Sorry Database Nerds, Nobody Actually Gives a Shit…

So I’ve been in more than a few conversations about data structures, various academic conversations and other notions about where and how data should be stored. I’ve been on projects and managed projects that involve teams of people determining how to manage data so that other people can just not manage data. They want to focus on business use and not the data mechanisms underneath. The root of everything around databases really boils down to a single thing – how can we store X and retrieve X – nobody actually trying to get business done or change the world is going to dig into the data storage mechanisms if they don’t have to. To summarize,

nobody actually gives a shit…

At least nobody does until the database breaks, or somebody has to be hired to manage or tune queries or something or some other problem comes up. In the ideal world we could just put data into the ether and have it come back when we ask for it. Unfortunately we have to keep caring for where the data is, how it’s stored, the schema (even in schema-less, you still need to know the schema of the data at some point, it’s just another abstraction to push off dealing with the database), how to backup, recover, data gravity, proximity and a host of other concerns. Wouldn’t it be cool if we could just work on our app or business? Wouldn’t it be nice to just, well, focus on things we actually give a shit about?

Managed Data Systems!

The whole *aaS and PaaS World has been pushing to simplify operations to the point that the primary, if not the only concern, is the business itself. This is a pretty big step in many ways, but holds a lot of hope and promise around fixing the data gravity, proximity, management and related concerns. One provider of services that has an interesting start around the NoSQL realm is Orchestrate.io. I’ll have more about them in the future, as I’ll actually be working on hacking on some code against their platform. They’re currently solving a number of the mentioned issues. Which is great, a solid starting point that takes us past the draconian nature of the old approach to NoSQL and Relational Databases in general.

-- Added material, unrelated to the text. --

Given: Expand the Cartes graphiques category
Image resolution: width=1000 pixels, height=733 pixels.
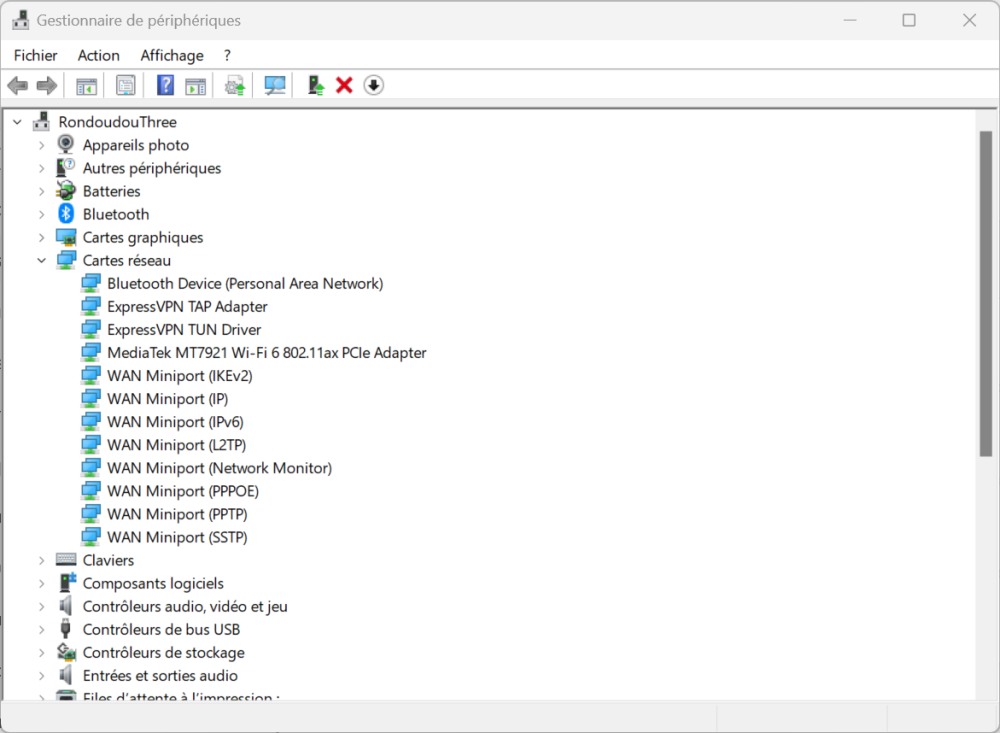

There has been some others, such as Mongo Labs or such, that have created a sort of DBaaS. This however doesn’t fill the gap that Orchestrate.io is filling. So far almost every *aaS database or other solution has merely been a single type of database that a developer can just throw data at in a single kind of way. Not really flexible, and really only abstracting some manual work, but not providing much additional value add around using the actual data. Orchestrate.io is bridging these together with search, replication and other features to provide a platform on which multiple options are available via the API. Key value, geo, time series and others are all coming together for them nicely. Having all the options actually creates a real value add, versus just provide one single way to do one thing.

Intelligent Data Systems?

After checking out and interviewing Orchestrate.io recently I’ve stumbled into a few other ideas. It would be perfect for them to implement or for the open source community to take a stab at. What would happen if the systems storing the data knew where to put things? What would be the case for providing an intelligent indexing policy or architecture at the schema design decision layer, the area where a person usually must intervene? Could it be done?

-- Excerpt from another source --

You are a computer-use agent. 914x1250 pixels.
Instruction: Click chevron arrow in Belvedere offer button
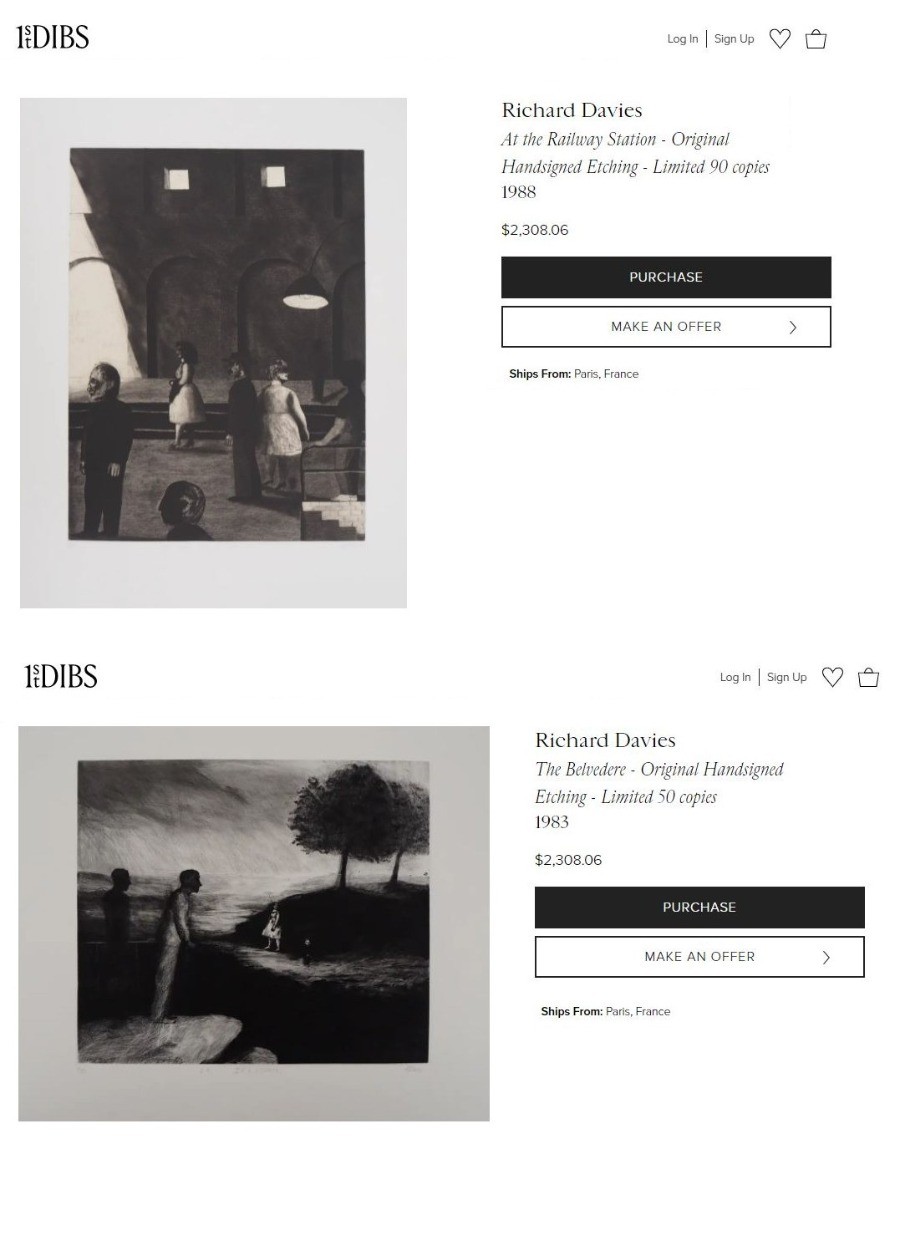point(826,957)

A decision tier that scans and makes decisions on the data to revamp the way it is stored against a key value, geo, time series or other method. Could it be done in real time? Would it have to go through some type of processing system? The options around implementing something like this are numerous, but this just leaves a lot of space for providing value add around the data to reduce the complexity of this decision making.

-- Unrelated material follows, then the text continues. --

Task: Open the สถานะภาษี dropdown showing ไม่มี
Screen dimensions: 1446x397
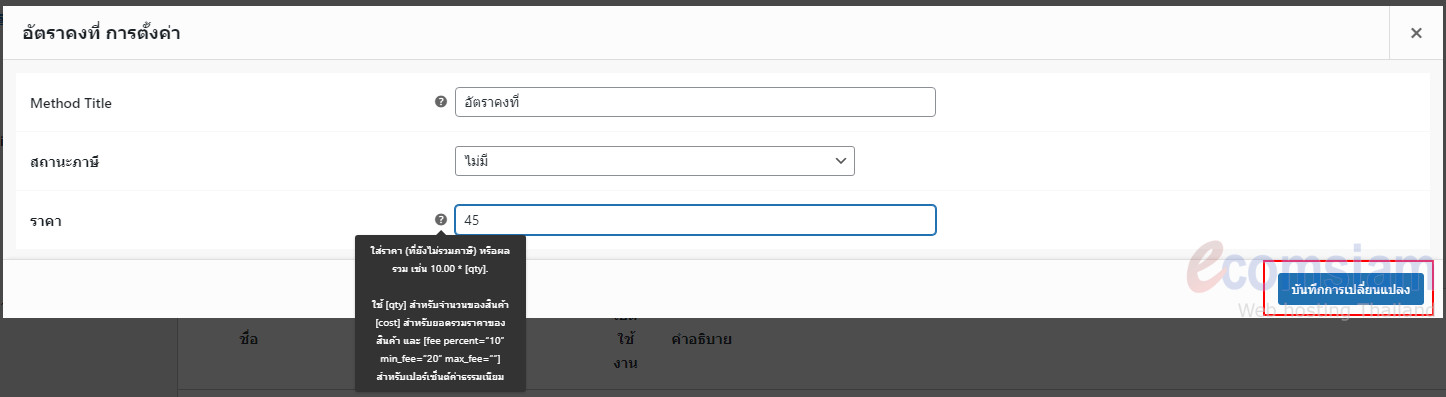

Imagine you have key value data, that needs to be associative based on graph principles, that you must store in a highly available system with pertinent real-time data provided based on those graph relations. A decision layer, to create an intelligent data system, could monitor the data and determine the frequent query paths against the data. If the data is growing old it could move data from real-time to archival via the key value. Other decisions could be made to push up data segments into a cache tier or some other mechanism to provide realtime graph connections to client queries. These are all decisions that would need to be made by somebody working on the data, but could be put into a set of rules to allow for re-allocation of the data via automated mechanisms into better storage options. Why keep old data that isn’t queried in the active in memory graph store, push it to the distributed key store. Why keep the graph data on drive when it can be in memory with correlated keys in a key value in memory store, backed by an on drive key value? All valid decisions, all becoming better understood day by day. It’s about time some of this decision process started to be automated.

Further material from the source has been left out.